# [Supplied text]
★ ★ ★ ★ ★ ★ ★
Information System Troubleshooting Guide
Which BDII version?
This page is about BDII
v4 used on gLite
3.1. For BDII
v5 used on gLite
3.2 please refer to:
https://twiki.cern.ch/twiki/bin/view/EGEE/InfoTrouble
Troubleshooting Steps
Before attempting to troubleshoot problems with the information system, it is important to have a general
overview of the information system, in particular working knowledge of the BDII and GIP.
Information flows from the
resource level BDII to the
top level BDII via the
site level BDII. For this reason a top down approach for troubleshooting is followed.
If the information in the
top level BDII is correct then there is usually no problem. If the information is correct in the
site level BDII but not correct in the
top level BDII, then the problem is probably with the
top level BDII. Similarly, if the information is correct in the
resource level BDII but not correct in the
site level BDII, then the problem is probably with the
site level BDII.
The BDII obtains information by running the GIP. The GIP should be executed with the same user as the BDII uses. If the GIP returns the information correctly the problem is with the BDII, otherwise the problem is in the GIP.
★ ★ ★ ★ ★ ★ ★
# [Jobs]
• 1. Extract from the troubleshooting guide the stretch from "The BDII obtains" through "in the GIP.".
• 2. According to the troubleshooting guide, which user should the GIP be executed with?
• 3. List every level of BDII that the troubleshooting guide names in describing how information flows.

# [Record excerpts]
★ ★ ★ ★ ★ ★ ★
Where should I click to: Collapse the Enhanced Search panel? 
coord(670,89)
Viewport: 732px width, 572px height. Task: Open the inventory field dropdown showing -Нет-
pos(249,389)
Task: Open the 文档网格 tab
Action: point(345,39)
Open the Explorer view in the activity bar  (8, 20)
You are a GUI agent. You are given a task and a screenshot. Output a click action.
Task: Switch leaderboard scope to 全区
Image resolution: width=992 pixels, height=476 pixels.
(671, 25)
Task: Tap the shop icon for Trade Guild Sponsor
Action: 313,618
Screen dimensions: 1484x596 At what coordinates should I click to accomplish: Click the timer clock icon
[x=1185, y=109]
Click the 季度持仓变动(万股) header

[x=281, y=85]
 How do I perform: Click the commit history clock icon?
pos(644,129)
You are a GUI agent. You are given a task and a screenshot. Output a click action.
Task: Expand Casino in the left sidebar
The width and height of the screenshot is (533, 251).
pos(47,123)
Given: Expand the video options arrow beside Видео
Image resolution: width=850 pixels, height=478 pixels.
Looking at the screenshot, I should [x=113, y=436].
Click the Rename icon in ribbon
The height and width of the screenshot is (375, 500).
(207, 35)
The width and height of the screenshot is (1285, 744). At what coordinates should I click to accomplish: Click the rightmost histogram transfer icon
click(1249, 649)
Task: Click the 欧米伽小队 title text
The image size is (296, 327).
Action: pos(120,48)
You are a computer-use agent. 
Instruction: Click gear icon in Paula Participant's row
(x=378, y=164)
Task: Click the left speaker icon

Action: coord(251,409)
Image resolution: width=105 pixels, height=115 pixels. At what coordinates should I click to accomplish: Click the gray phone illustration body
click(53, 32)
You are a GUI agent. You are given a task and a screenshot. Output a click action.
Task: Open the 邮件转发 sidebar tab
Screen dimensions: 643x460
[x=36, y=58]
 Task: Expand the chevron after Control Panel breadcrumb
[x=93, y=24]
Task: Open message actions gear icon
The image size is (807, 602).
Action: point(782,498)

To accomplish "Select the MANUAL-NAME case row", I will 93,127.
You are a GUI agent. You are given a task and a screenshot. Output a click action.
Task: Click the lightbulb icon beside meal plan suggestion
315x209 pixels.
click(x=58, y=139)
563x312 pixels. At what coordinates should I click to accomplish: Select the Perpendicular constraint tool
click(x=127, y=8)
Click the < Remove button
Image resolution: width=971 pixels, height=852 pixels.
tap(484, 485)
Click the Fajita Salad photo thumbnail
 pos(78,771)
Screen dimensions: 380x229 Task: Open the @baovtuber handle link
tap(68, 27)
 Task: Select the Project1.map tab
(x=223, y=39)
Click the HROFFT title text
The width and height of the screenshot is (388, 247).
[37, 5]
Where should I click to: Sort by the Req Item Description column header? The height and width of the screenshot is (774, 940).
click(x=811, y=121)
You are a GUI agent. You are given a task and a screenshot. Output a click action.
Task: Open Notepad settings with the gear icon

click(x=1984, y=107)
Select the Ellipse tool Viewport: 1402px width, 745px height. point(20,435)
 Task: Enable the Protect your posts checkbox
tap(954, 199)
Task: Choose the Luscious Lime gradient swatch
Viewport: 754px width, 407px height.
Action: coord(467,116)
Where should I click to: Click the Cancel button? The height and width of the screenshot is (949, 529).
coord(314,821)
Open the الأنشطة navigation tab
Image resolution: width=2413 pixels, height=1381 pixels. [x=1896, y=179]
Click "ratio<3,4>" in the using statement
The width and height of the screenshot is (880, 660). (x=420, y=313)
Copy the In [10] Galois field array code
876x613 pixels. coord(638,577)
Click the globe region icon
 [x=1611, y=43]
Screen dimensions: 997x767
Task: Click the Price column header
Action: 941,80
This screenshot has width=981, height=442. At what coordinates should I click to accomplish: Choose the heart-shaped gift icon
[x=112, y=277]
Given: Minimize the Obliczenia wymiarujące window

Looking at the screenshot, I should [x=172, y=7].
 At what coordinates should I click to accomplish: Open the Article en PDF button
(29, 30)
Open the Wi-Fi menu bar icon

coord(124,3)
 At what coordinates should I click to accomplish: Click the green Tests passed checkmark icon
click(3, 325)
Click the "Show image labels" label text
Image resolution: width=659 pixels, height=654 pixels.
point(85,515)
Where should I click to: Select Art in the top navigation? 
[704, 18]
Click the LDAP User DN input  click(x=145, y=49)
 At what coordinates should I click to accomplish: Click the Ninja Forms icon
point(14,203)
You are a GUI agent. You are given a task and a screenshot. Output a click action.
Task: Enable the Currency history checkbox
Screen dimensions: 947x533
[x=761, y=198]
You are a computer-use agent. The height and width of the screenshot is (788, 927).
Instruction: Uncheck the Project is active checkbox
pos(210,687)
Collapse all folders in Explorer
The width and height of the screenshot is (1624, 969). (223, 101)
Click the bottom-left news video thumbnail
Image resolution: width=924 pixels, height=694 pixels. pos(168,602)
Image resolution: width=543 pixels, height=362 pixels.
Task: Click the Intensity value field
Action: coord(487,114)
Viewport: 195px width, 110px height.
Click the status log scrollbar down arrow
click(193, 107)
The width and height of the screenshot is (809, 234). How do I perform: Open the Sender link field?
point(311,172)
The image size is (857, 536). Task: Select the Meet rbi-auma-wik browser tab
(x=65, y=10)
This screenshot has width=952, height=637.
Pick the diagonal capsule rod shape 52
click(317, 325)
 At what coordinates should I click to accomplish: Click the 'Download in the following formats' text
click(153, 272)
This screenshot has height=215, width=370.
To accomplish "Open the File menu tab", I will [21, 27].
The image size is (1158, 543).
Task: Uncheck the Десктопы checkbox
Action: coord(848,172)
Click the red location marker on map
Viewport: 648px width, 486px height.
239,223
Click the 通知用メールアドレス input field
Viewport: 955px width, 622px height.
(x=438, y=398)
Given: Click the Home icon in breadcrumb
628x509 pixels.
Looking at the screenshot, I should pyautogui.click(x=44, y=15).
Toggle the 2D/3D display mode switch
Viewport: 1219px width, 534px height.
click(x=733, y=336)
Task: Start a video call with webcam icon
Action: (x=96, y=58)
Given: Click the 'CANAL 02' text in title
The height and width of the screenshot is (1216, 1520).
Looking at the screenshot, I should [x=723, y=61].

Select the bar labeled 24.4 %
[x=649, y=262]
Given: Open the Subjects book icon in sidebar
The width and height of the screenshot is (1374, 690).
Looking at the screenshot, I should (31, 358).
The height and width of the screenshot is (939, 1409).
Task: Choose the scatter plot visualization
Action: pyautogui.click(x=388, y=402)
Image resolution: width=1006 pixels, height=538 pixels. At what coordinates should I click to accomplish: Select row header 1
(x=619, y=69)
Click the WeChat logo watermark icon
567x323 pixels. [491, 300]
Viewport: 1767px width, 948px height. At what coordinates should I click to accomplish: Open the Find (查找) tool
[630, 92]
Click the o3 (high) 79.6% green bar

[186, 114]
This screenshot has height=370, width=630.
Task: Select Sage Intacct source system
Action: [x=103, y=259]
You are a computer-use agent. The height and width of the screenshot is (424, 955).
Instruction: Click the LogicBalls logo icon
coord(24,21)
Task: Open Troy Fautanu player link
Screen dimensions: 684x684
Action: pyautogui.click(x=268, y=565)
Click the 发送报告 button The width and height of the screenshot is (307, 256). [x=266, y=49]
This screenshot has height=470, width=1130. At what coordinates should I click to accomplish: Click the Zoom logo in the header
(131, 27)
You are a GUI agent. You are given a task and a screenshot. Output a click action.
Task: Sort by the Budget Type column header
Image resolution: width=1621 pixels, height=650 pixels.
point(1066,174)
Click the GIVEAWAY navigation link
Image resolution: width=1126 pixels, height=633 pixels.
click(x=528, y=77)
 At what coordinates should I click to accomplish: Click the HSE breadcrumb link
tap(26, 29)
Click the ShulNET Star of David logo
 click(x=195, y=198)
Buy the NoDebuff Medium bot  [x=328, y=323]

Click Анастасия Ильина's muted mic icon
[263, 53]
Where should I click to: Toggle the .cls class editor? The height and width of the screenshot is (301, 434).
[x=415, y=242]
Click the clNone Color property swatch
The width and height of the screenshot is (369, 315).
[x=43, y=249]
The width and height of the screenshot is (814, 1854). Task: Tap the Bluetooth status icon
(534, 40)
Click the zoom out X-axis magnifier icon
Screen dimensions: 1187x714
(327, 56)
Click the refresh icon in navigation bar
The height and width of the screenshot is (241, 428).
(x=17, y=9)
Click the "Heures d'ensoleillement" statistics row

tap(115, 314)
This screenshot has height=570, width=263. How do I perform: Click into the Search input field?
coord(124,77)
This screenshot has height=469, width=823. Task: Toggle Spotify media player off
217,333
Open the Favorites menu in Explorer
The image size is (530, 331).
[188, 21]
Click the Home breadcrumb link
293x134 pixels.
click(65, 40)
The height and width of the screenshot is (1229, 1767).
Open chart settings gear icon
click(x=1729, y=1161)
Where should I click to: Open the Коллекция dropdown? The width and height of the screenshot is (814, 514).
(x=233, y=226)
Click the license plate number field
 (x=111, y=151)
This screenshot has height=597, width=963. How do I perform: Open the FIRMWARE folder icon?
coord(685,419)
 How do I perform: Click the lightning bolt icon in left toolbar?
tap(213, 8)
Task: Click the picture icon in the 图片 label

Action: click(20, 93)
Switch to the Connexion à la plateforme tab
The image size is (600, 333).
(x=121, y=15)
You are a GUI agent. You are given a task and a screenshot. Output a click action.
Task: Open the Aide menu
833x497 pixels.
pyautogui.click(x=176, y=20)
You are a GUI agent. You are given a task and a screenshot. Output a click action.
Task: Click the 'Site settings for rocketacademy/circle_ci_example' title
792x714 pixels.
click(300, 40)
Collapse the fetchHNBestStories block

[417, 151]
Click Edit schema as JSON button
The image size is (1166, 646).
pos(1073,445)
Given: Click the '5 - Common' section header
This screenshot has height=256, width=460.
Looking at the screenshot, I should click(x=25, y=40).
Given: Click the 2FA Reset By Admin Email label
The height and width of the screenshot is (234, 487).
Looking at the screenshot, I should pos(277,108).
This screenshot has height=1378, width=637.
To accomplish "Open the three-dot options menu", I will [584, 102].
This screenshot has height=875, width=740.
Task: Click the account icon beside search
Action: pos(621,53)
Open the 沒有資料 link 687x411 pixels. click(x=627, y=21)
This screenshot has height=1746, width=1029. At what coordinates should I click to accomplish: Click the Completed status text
★ ★ ★ ★ ★ ★ ★
# [Completed exercise]
• 1.
The BDII obtains information by running the GIP. The GIP should be executed with the same user as the BDII uses. If the GIP returns the information correctly the problem is with the BDII, otherwise the problem is in the GIP.

• 2. The same user that the BDII uses.

• 3.
- Resource level BDII
- Site level BDII
- Top level BDII